Кромвель, один из немногих, не ведал ни малейших сомнений в любом вопросе, который касался правды Господней. Он горел лютой ненавистью к тем церковным порядкам, которые много лет насаждались архиепископом Лодом. Оливер требовал, чтобы в подкомитете по делам религии со всей тщательностью разбиралась каждая жалоба со стороны пуритан и чтобы виновные в их притеснениях понесли наказание, и защищал проповедников, изгнанных с кафедр властью епископов, рассматривал их жалобы на притеснения и гонения, обрушивался в гневных речах на их притеснителей. По этой причине активно поддерживал жалобы против епископа Мэтью Брена и безоговорочно поддержал петицию о корнях и ветвях, которая требовала без промедления упразднить епископство и всё, что связано с ним, чтобы без промедления учредить правильное управление церковью, «в согласии со словом Божиим». Во время обсуждений «Акта об отмене суеверий и идолопоклонства и о лучшем поддержании истинного богослужения», который разрешал прихожанам любого прихода самим избирать проповедника по своему усмотрению, разгорелись, пожалуй, самые жаркие споры. Вопрос всем казался слишком принципиальным. Королевская власть так тесно была связана с епископской, что одна не могла обойтись без другой. На это важное обстоятельство обратил внимание один из приверженцев монарха:
— Если мы установим равенство в церкви, мы должны будем прийти и к равенству в государстве, ибо епископы являются одним из трёх сословий, составляющих государство, к тому же они имеют свой голос в парламенте.
Взрыв ярости точно подбросил Кромвеля с места. Он убеждён, что епископы такие же слуги Господа, как любой англичанин. Срывающимся голосом Оливер закричал:
— Как бы не так! Откуда выкопал этот джентльмен резон для столь нелепых предположений и выводов? Я такого резона не знаю!
Ярость Кромвеля возбудила палату. Его противники вскакивали с мест и тоже кричали, едва ли слыша друг друга:
— Как смеет он так говорить! Это язык, не допустимый в парламенте! К решётке, к решётке его! Пусть принесёт нам свои извинения!
Председатель напрасно стучал своим молотком. Шум нарастал. Тогда со своего места поднялся Джон Пим. Его авторитет был так велик, что гул стал понемногу стихать. Дождавшись тишины, ощутив, что внимание обратилось к нему, он веско, уверенно объявил:
— Если джентльмен произнёс что-то, что вызывает у вас возражения, пусть он объяснится, но не у решётки, а со своего места.

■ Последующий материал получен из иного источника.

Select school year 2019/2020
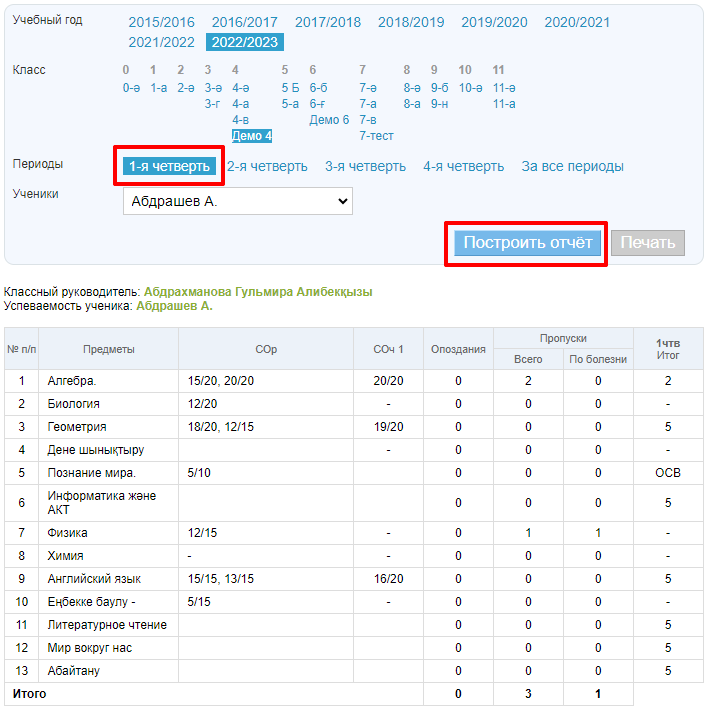The image size is (708, 711). coord(494,22)
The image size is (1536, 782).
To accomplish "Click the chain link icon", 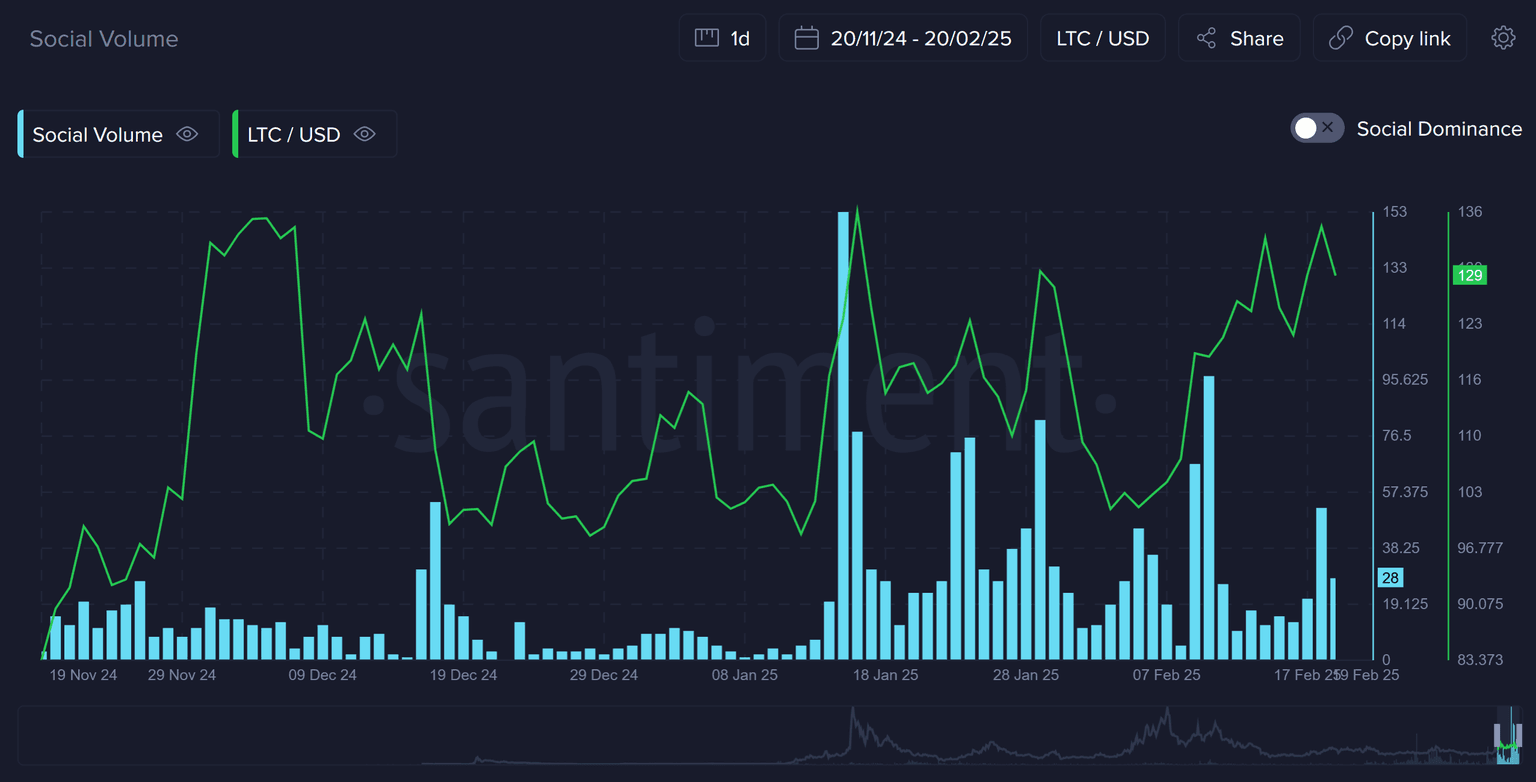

Тотчас Холз его поддержал:
— Чего ради вызывать к решётке по малейшему поводу? Пусть оправдается с места!
Кромвель легко впадал в ярость, но умел вовремя себя обуздать. Краска сошла с лица, теперь ярость жгла сердце, но он заговорил рассудительно:
— Я не понимаю, почему джентльмен, который только что выступал, заключает о равенстве в государстве из равенства в церкви. Я также не вижу необходимости в высоких доходах епископов. Больше того, сейчас я больше, чем когда бы то ни было, уверен в том, что не существует права, по которому епископу предоставляется решающий голос в делах веры. Впрочем, понятно, что епископы защищают себя: они, как и римские иерархи, не могут отказаться от своего положения!
Пуритане одобрительно зашумели. Их противникам не к чему было придраться. Нижняя палата приняла резолюцию, которая разрешала верующим избирать своих проповедников. Палата лордов отказалась одобрить её.
С тем же энтузиазмом, с той же непримиримой горячностью восставал он за возвышение власти парламента, который один мог поставить предел злоупотреблениям и беззакониям со стороны монарха. Оппозиция настаивала на том, чтобы обе палаты король созывал каждый год. Оливер был среди выступающих, поддержавших эту идею, которая должна была привести к равновесию обеих властей. Её сторонники множились. Законопроект о ежегодном созыве парламента был внесён девятнадцатого января 1641 года. Казалось, за него готово было проголосовать большинство.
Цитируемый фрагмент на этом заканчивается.